Osama Hosam: Association Rules Mining

1. Introduction

In this report, we are going the give a review on Weka, how to download it, what its latest version etc. then we will show our dataset and explore it to extract the suitable ones for association rules mining. Parameters will be set before applying Apriori algorithm which is mainly used to extract the best rules in a relation. We will comment on the results and finally give our conclusion.

2. WEKA review

Weka is machine learning algorithms in Java. It is developed at the University of Waikato in New Zealand. It has been written in Java. And it’s successfully tested under Linux, Windows, and Macintosh operating systems. Weka is used for Data pre-processing, Classification, Regression, Clustering, Association rules, and Visualization. Weka is open source software issued under the GNU General Public License.

Figure 1. Weka Explorer

Versions: Weka 3.4.x is the most recently stable version. There is also a version for developers it is Weka 3.5.x. For normal users we are going to use version 3.4.x

Requirements: It is required to install java before installing Weka. For all Weka versions tell version 3.4.x Java 1.4 or later must be installed. Form Weka 3.5.3 and later versions, Java 5.0 is required to be installed.

Download: WEKA can be downloaded from the following link (http://www.cs.waikato.ac.nz/~ml/weka/). Which is the main website for Weka, there you will find versions available for all operating systems, such as Max OS, Windows, Linux etc.

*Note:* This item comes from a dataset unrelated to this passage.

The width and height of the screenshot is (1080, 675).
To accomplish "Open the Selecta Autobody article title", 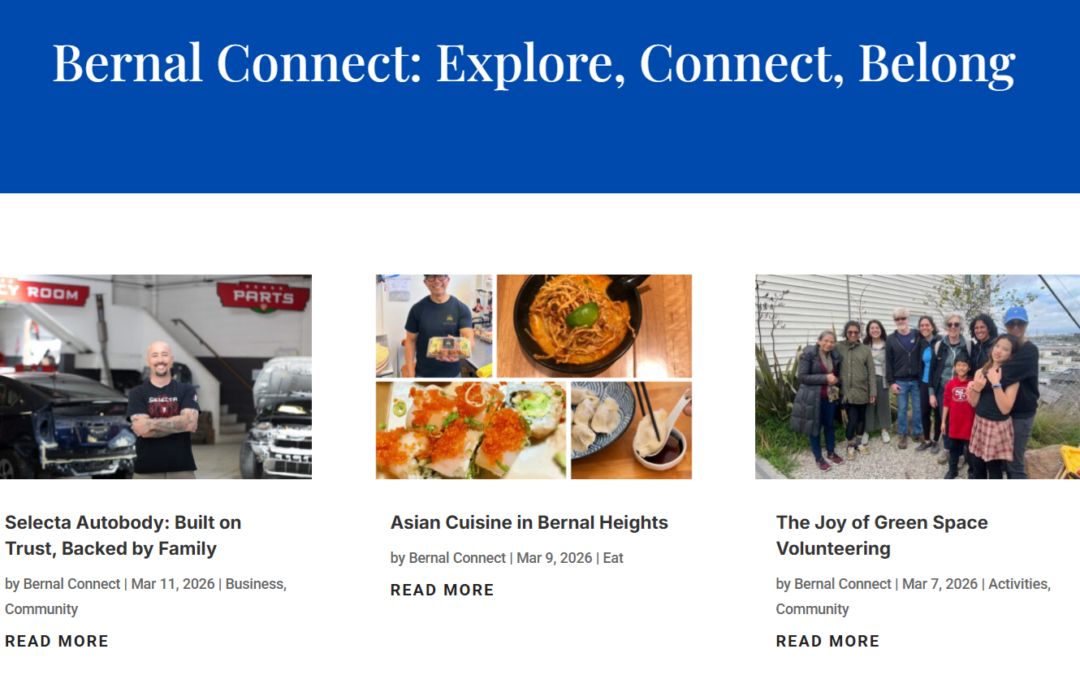I will [123, 535].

GUI: Weka provides GUI or Graphical User Interface for data processing. However for developers Weka can be integrated with the Java code, so all functionality in GUI can be called from within the Java code. The main components of Weka GUI are the Explorer, the Experimenter, the Knowledge flow and CLI. When clicking on the Explorer button, the screen in Figure 1 will be displayed.

3. Dataset Selection

File Formats: Two file types are mainly used in Weka, namely ARFF and CSV. ARFF (Attribute-Relation File Format) file format is a text file containing all the instances of a specific relationship, it also divides the relation into a set of attributes. The second file format is CSV( Comma Separated )Files, it is a tabular format for the data. Converters in Weka can be used to convert form one file format to another for example it is easy to convert from CSV file format to ARFF file format and vise versa. Figure 2 shows such types of datasets, to display any file, you need to use the “Open File” button in the explorer.

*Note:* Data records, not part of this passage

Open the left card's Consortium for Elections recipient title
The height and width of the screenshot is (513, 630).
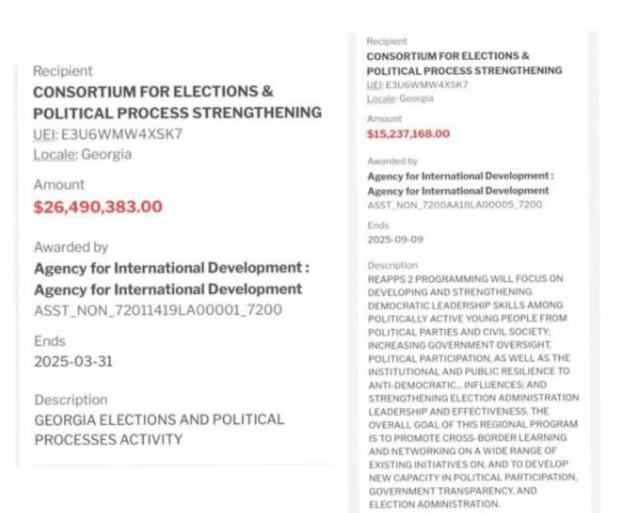click(177, 101)
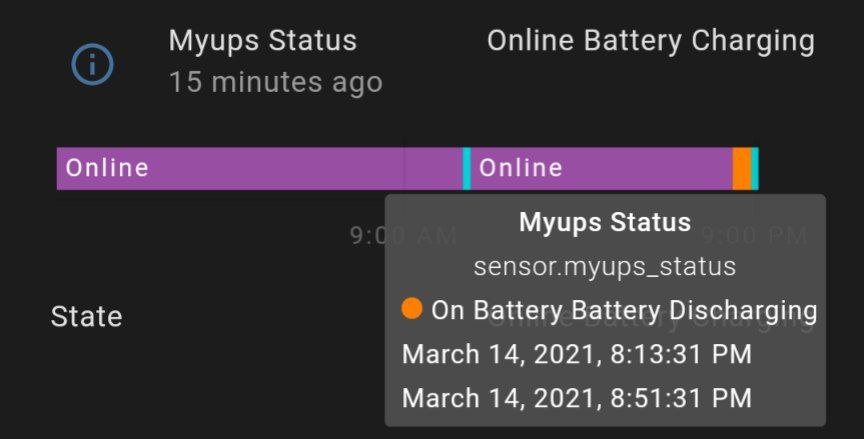Click the bold Myups Status tooltip title
864x439 pixels.
point(605,223)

Figure 2. (left) Diabetes dataset with approximately all attributes are of type Numeric. (right) Weather.nominal dataset with all attributes of type nominal.

Datasets: Selection of data depends on its suitability for association rules mining. Association rules works only with nominal data. Nominal data is the data with specific states, such as the attribute “Sex” which has only two values, either MALE or FEMALE. The values of the nominal type are discrete. So searching in the available data sets to get the suitable ones, take the following datasets (as an example)

Bank
Sonar
Zoo
Diabetes
Weather.nominal

When we look at the Sonar and Diabetes datasets, we found all the fields are of numerical values. So, association is not possible with all fields discrete. Instead, classifying can be used. Association, is to relate one field to the other. This can’t be done with numerical values. See Figure 2, for understanding the difference between Diabetes and Weather.nominal datasets. For now, we will select the following datasets for the upcoming tests.

Bank
Zoo , and
Weather.nominal

Figure 3. The “Start” button in associate tab is inactive due to the existence of numeric data in the bank dataset.

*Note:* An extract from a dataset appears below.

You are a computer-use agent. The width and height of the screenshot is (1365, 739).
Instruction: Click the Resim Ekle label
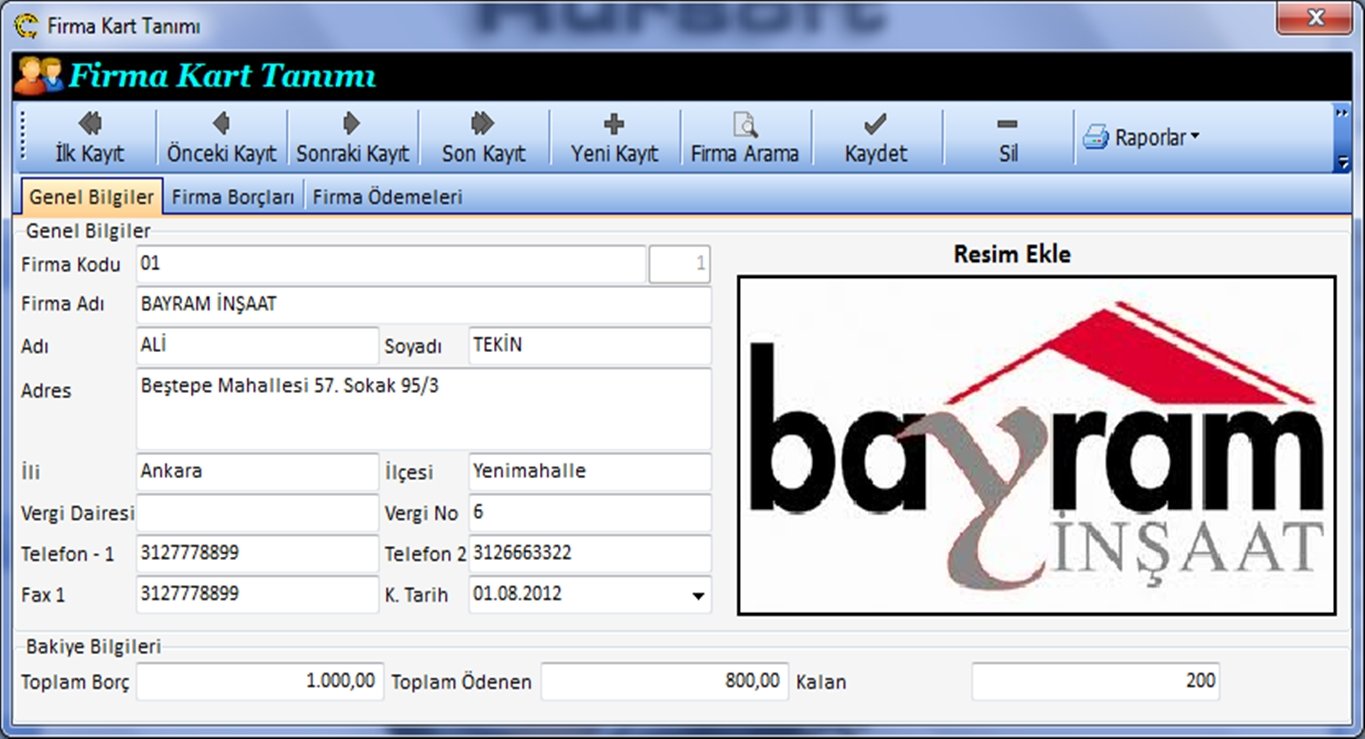(1011, 255)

4. Preparing the Datasets for Association Rules Test.

After exploring Bank, Zoo and Wether.nominal datasets, we found that, the fields in the Bank datasets are not all nominal, instead there are three numerical fields, namely age, income, and children. To start creating association rules, we need to use the Apriori algorithm which is very sensitive to the data type. If we start using Apriori algorithm wile the Bank database open, Apriori start button will not be active as shown in Figure 3.

To change the Numeric data into nominal data, we need to use filters to discretize data. Discretize means normalizing a range of data into a single value, for example, the age has a value within 15 and 60 years old. The new values will be either YOUNG or OLD, this is done by descretizing the age values; so, from 15 to 22.5 will take the value YOUNG and from 22.6 to 60 will take the value OLD. We can also expand the range of descretizing by using more than two bins, for example from 15 to 30 is YOUNG and from 31 to 45 is MIDDLE_AGED and from 46 to 60 is OLD, and so forth. From Weak we are going to use two types of filters

Remove filter: In the "Filter" panel, click on "Choose" button. A window with a list of available filters will be displayed. Scroll down in the list and select the "weka.filters.unsupervised.attribute.Remove"
Discretize filter: In the "Filter" panel, click on "Choose" button. A window with a list of available filters will be displayed. Scroll down in the list and select the "weka.filters.unsupervised.attribute.Discretize" the panel for filter is shown in Figure 4

Figure 4. Selecting the Discretize filter

After selecting the required filter, the parameters will be displayed beside the “Choose” button. You still can change the parameters by clicking on it. After setting all parameters, click apply to apply the filter. We need to do the following

For Bank dataset, remove ID and discretize age, income and children fields

For Zoo dataset, remove legs field
For Weather.nominal, there is no action needed.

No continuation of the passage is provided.